Alevi Haber Ajansi

Hatimoğulları: Bu süreç seçim hesaplarına kurban edilemeyecek kadar tarihi-VİDEO

PİRHA- Hatay’da “Demokrasi barış ve bölgemizin geleceği” konulu panelde konuşan DEM Parti Eş Genel Başkanı Tülay Hatimoğulları: “Bu süreç seçim hesaplarına kurban edilemeyecek kadar tarihi; tüm partiler masada olmalı, dayanışmayı ilkesel görüyoruz” dedi.

Halkların Eşitlik ve Demokrasi Partisi (DEM Parti), Sosyalist Yeniden Kuruluş Partisi (SYKP), Emek Partisi (EMEP) ve Sosyalist Demokrasi Platformu (SODAP), Harbiye Sosyal Yardımlaşma ve Dayanışma Derneğinde (HASYAD) “Demokrasi barış ve bölgemizin geleceği” konulu panel gerçekleştirdi. Panel iki oturum yapıldı ve geniş katılım sağlandı. Panelin ilk oturumunda Türkiye’nin demokratikleşme süreci, bölgesel barış dinamikleri ve Ortadoğu’daki siyasal atmosfer tartışıldı. Oturumun moderatörlüğünü Servet Kavukoğlu üstlendi.DEM Parti Eş Genel Başkanı Tülay Hatimoğulları, SODAP Sözcüsü ve İstanbul Milletvekili Kezban Konukçu, EMEP Genel Başkanı Seyit Aslan ve SYKP Eş Genel Başkanı Mert Titiz sunumlarını gerçekleştirdi.

Sağlanan Veriler:
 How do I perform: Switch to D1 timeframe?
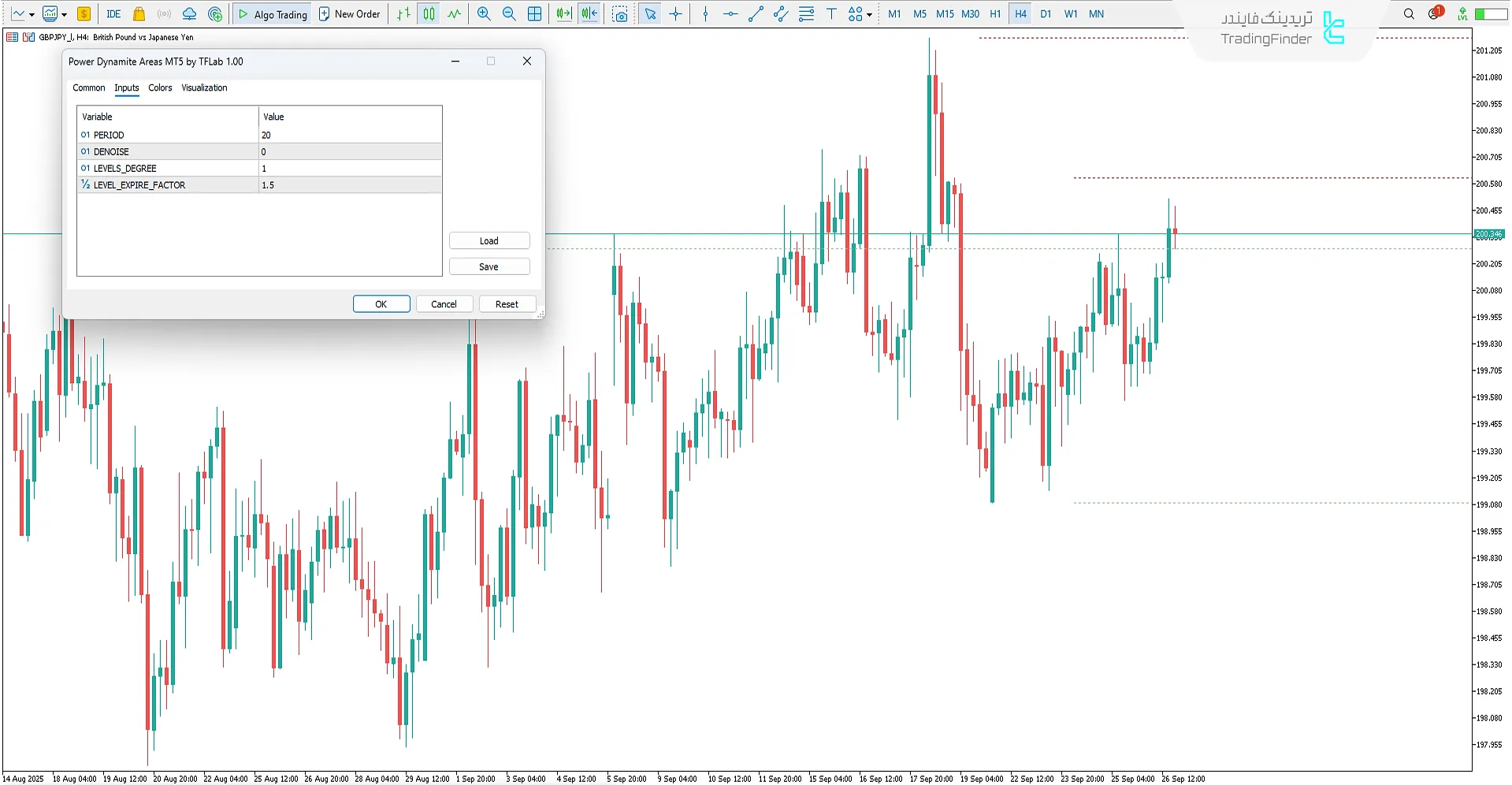click(1046, 14)
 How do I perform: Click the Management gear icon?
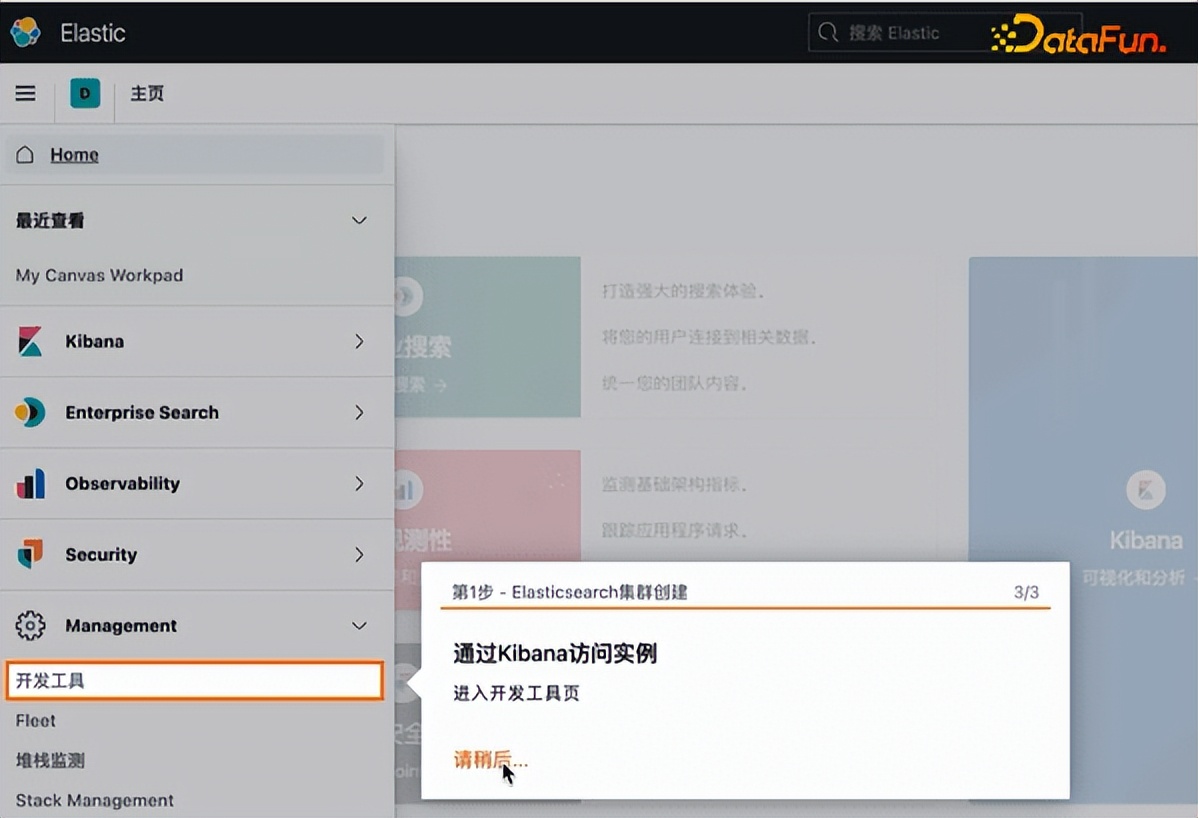[30, 625]
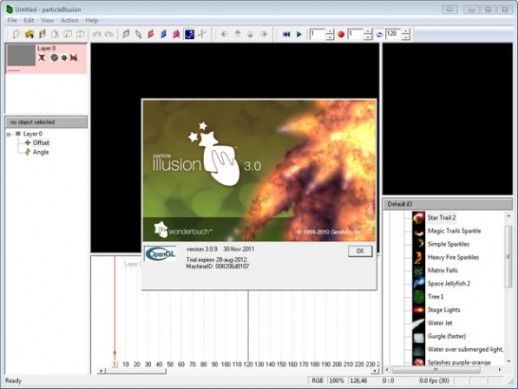The width and height of the screenshot is (518, 389).
Task: Click the rewind to start button
Action: tap(286, 34)
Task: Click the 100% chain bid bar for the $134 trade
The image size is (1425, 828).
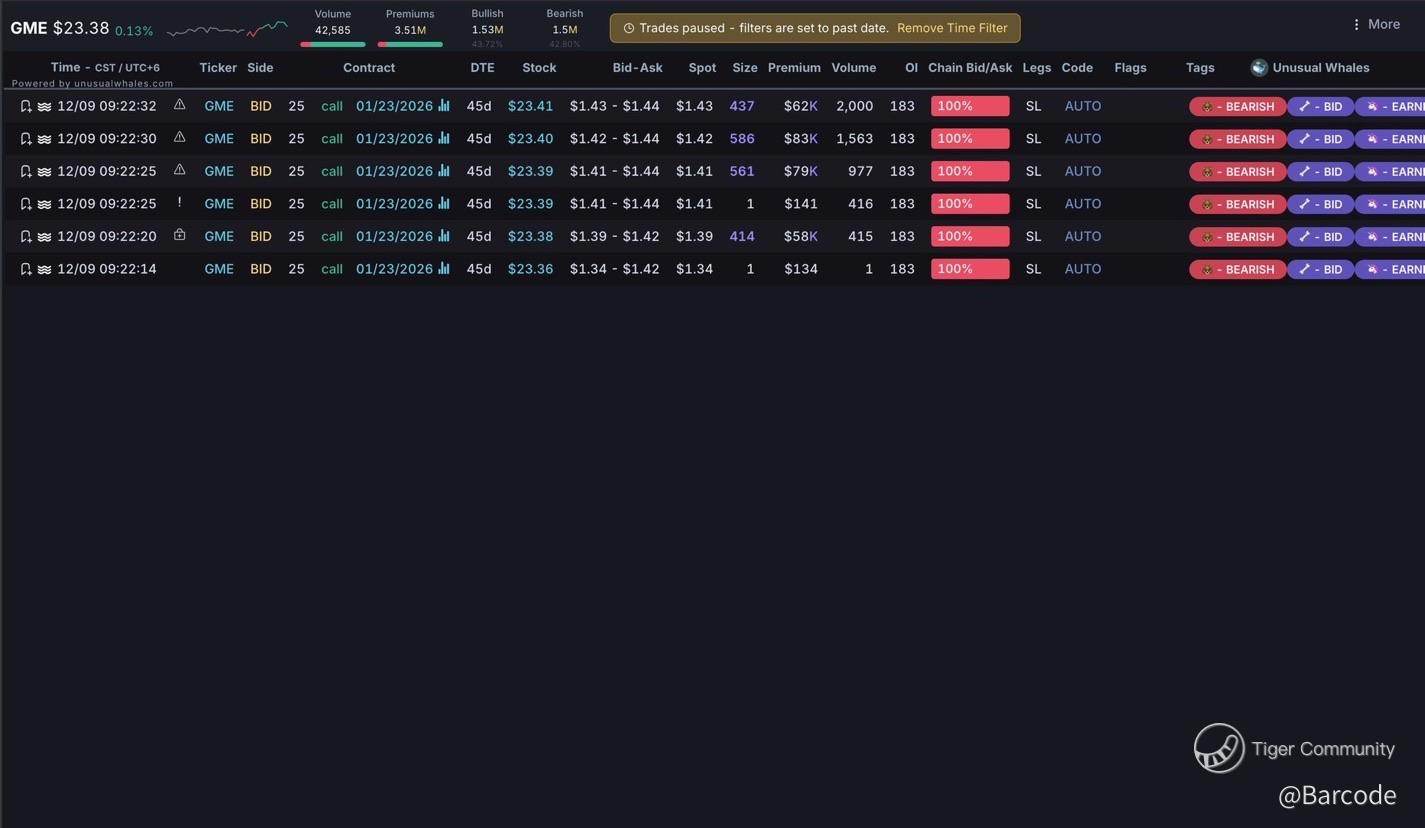Action: click(x=969, y=269)
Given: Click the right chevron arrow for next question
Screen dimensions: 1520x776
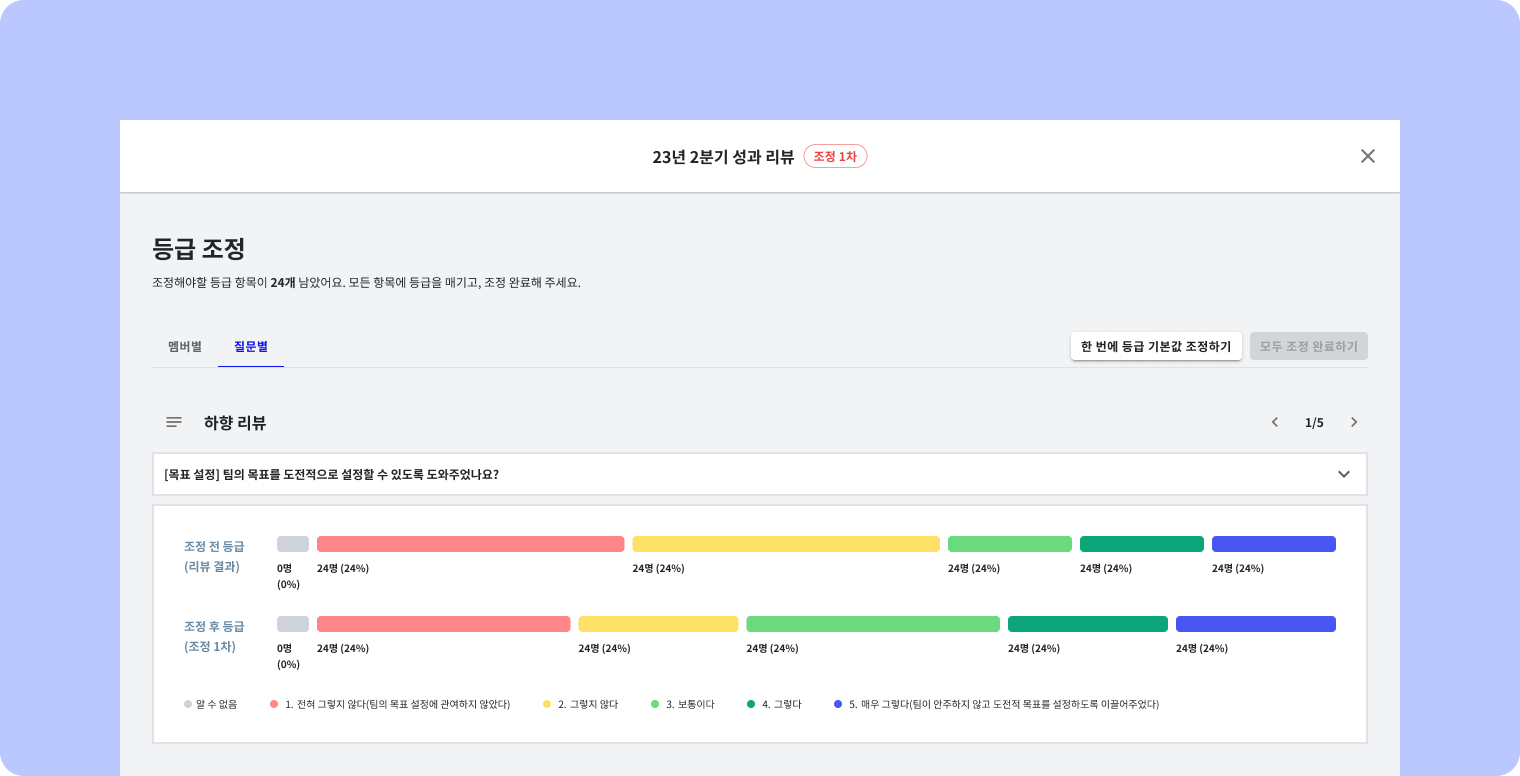Looking at the screenshot, I should pyautogui.click(x=1354, y=422).
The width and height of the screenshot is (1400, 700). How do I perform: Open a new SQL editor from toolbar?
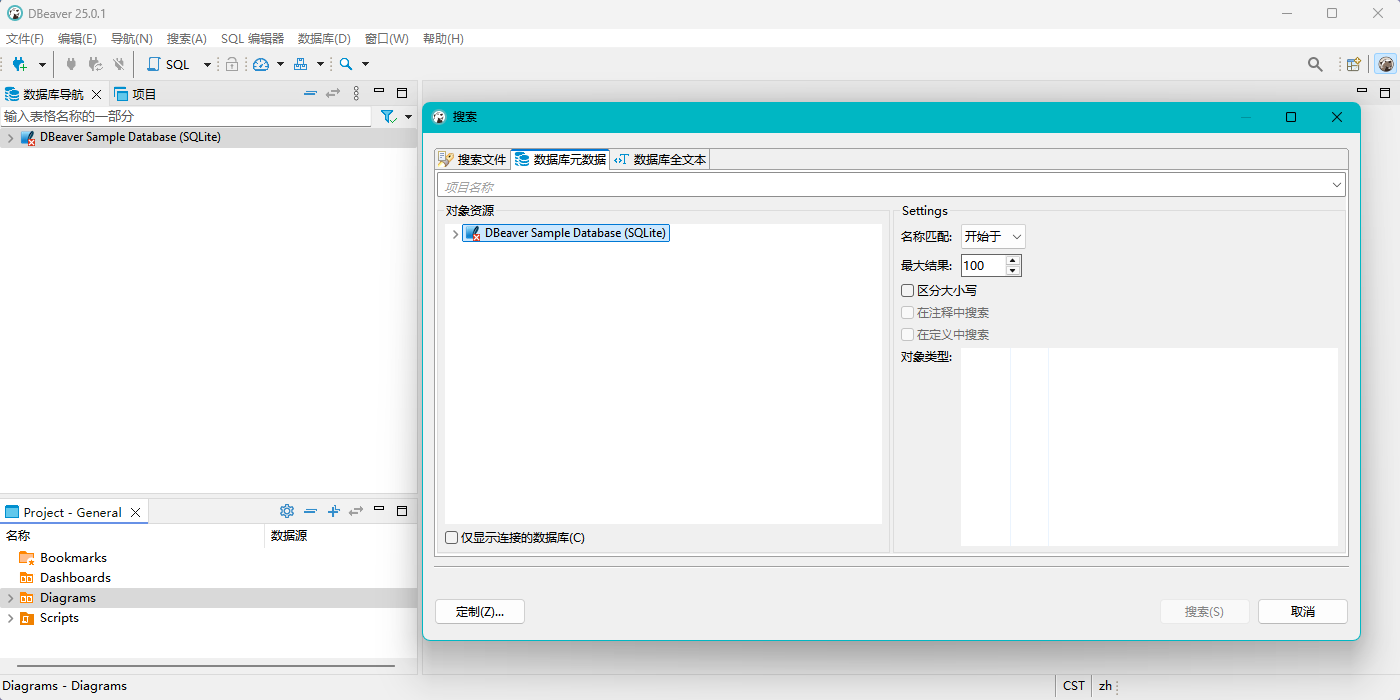tap(168, 64)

Gereksinimler: Hatimoğulları haberinde "Halkların Eşitlik ve" sözcüklerini içeren yerle açılıp "Titiz sunumlarını gerçekleştirdi." ile kapanan bölümü hiçbir değişiklik yapmadan tekrarlayın. Buradaki materyalin bu işte hiçbir rolü yoktur.

Görev Çıktısı:
Halkların Eşitlik ve Demokrasi Partisi (DEM Parti), Sosyalist Yeniden Kuruluş Partisi (SYKP), Emek Partisi (EMEP) ve Sosyalist Demokrasi Platformu (SODAP), Harbiye Sosyal Yardımlaşma ve Dayanışma Derneğinde (HASYAD) “Demokrasi barış ve bölgemizin geleceği” konulu panel gerçekleştirdi. Panel iki oturum yapıldı ve geniş katılım sağlandı. Panelin ilk oturumunda Türkiye’nin demokratikleşme süreci, bölgesel barış dinamikleri ve Ortadoğu’daki siyasal atmosfer tartışıldı. Oturumun moderatörlüğünü Servet Kavukoğlu üstlendi.DEM Parti Eş Genel Başkanı Tülay Hatimoğulları, SODAP Sözcüsü ve İstanbul Milletvekili Kezban Konukçu, EMEP Genel Başkanı Seyit Aslan ve SYKP Eş Genel Başkanı Mert Titiz sunumlarını gerçekleştirdi.